### Task objective
Omit the pictures, then reproduce exactly the line bearing "Task: Click progress" and every line after it up to and including the last line of the entries below.

----------------------------------------

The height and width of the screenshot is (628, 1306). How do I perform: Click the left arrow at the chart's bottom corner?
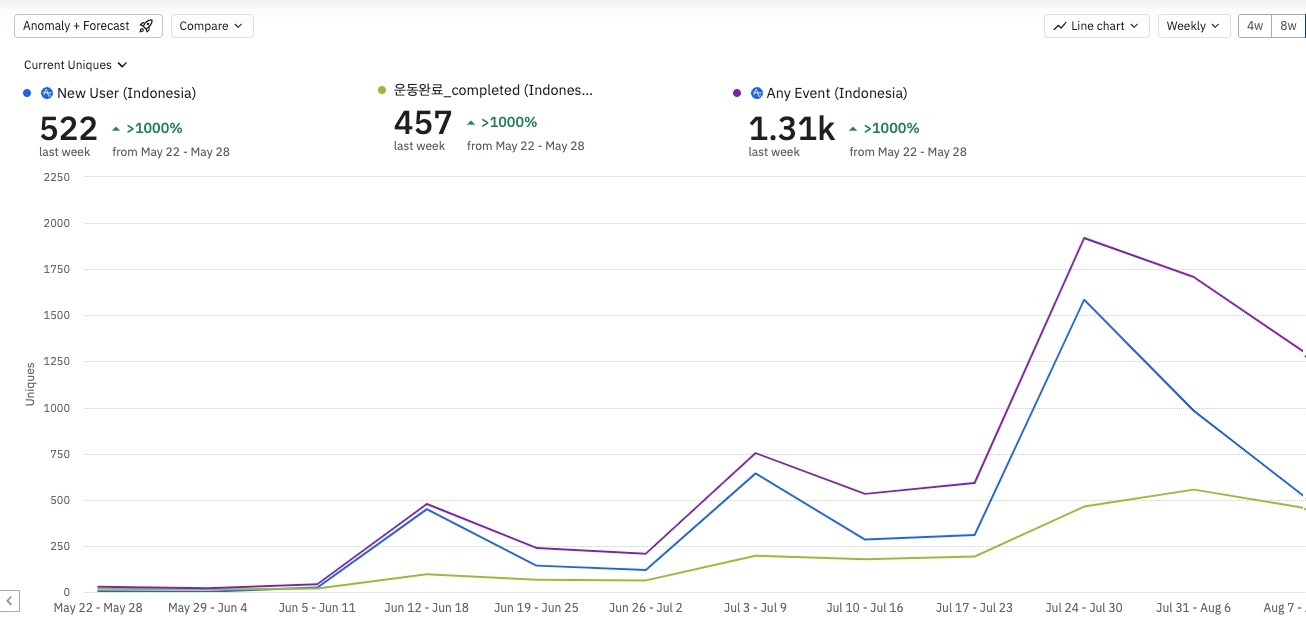(x=9, y=601)
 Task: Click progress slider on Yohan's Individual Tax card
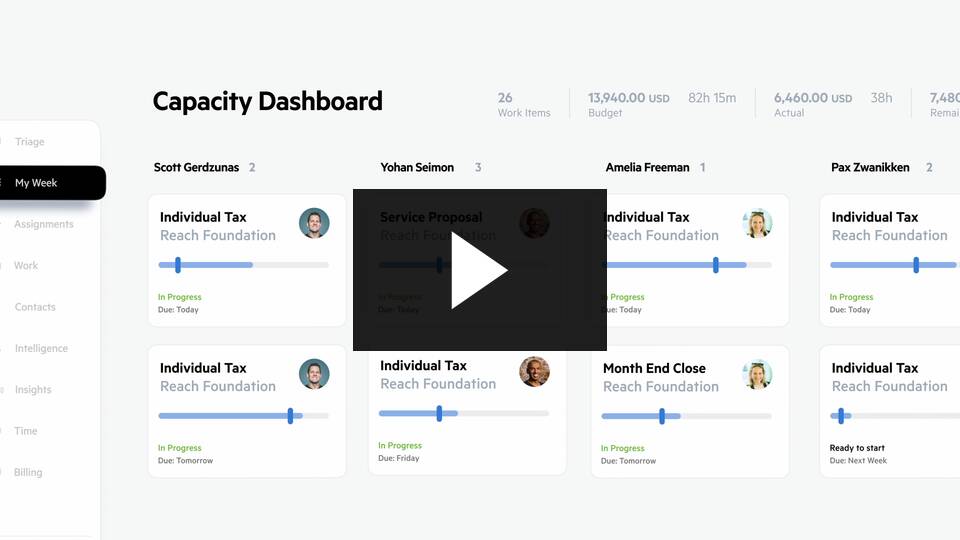coord(439,413)
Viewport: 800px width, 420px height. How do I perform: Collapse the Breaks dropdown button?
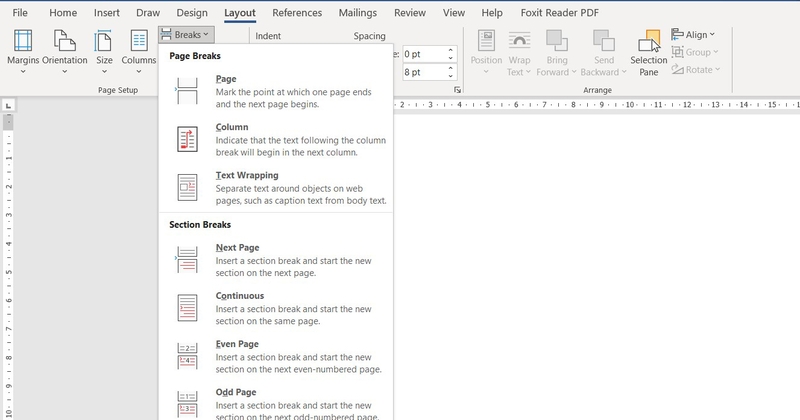coord(186,35)
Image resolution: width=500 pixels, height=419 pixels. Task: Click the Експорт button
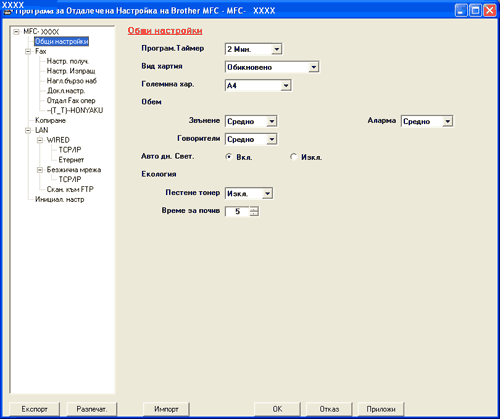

----------------------------------------

### Reply
 Task: Click progress slider on Yohan's Individual Tax card
coord(439,413)
Viewport: 800px width, 420px height. How do I perform: Collapse the Breaks dropdown button?
coord(186,35)
Image resolution: width=500 pixels, height=419 pixels. Task: Click the Експорт button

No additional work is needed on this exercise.